Proposals for Charging and Resiliency Projects
17 March 2019

Rocky Mountain Power is proposing three new projects, to be funded through their “Sustainable Transportation and Energy Plan” (STEP) program, a 5-year program which can be used to fund projects related to vehicle infrastructure, clean coal research, solar development, utility-scale battery storage, and other innovative technology, economic development and air quality initiatives. The funding for these programs is collected from all customers through a small surcharge on your bill, and the Commission will have to approve each of these proposed projects individually.

Intelligent Charging System

First, RMP is proposing to develop an intelligent charging system to be used at Salt Lake City’s intermodal transit hub, which will serve the electric needs of light rail, electric buses, and passenger vehicle and truck traffic. Electrification of our transportation will require new infrastructure to charge the variety of electric passenger vehicles, trucks, and public transit vehicles that will hit the road in the coming years. Many of these vehicles will be capable of charging at power levels much higher than provided by today’s standard chargers. The “Intermodal Hub Project” will use intelligent algorithms to schedule and prioritize charging needs for a variety of transportation options in order to predict optimal charging times and minimize the amount of new grid infrastructure needed to serve these vehicles. The Intermodal Hub Project is a collaboration between RMP, Utah State University’s Sustainable Electrified Transportation Center and UTA. The proposed control system would be developed at USU and deployed at UTA’s Intermodal Hub in Salt Lake City. Rocky Mountain Power is asking for $1,995,576 to develop a power balance and demand response system for this project.

Battery Demand Response Project

Second, RMP has proposed a “Battery Demand Response Project” in partnership with Wasatch Development to build a new development of 600 housing units, each with a battery that can be controlled by RMP. The batteries will be charged by solar power during the day, and RMP can control the batteries to provide power for residents of the community during peak periods in the evening and at night. The total cost of the project is estimated at $34 million, but RMP is asking for $3.27 million of STEP funding to pay for a demand response system that can be used to control the batteries. RMP also plans to use the data from the project to test and study the deployment of battery storage and to prepare for the deployment of more micro-grid solutions in the future.
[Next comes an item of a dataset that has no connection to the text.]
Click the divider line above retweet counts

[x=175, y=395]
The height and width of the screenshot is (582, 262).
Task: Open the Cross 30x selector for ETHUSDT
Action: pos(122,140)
RMP also plans to hire a third-party consultant to quantify the benefits of the battery storage system and inform rate design for customers with batteries.

Advanced Resiliency Management System

Last, RMP is proposing to use $16.2 million on an “Advanced Resiliency Management System” that will deploy new communications and sensor infrastructure on the grid. This new equipment will allow residential customers to receive more granular (hourly) data about their energy usage. It will also provide more detailed outage information to RMP, allowing the utility to identify and resolve power outages more quickly. The new equipment will be deployed on portions of the grid that serve “critical customers,” including hospitals, trauma centers, and police and fire dispatchers in order to improve system reliability.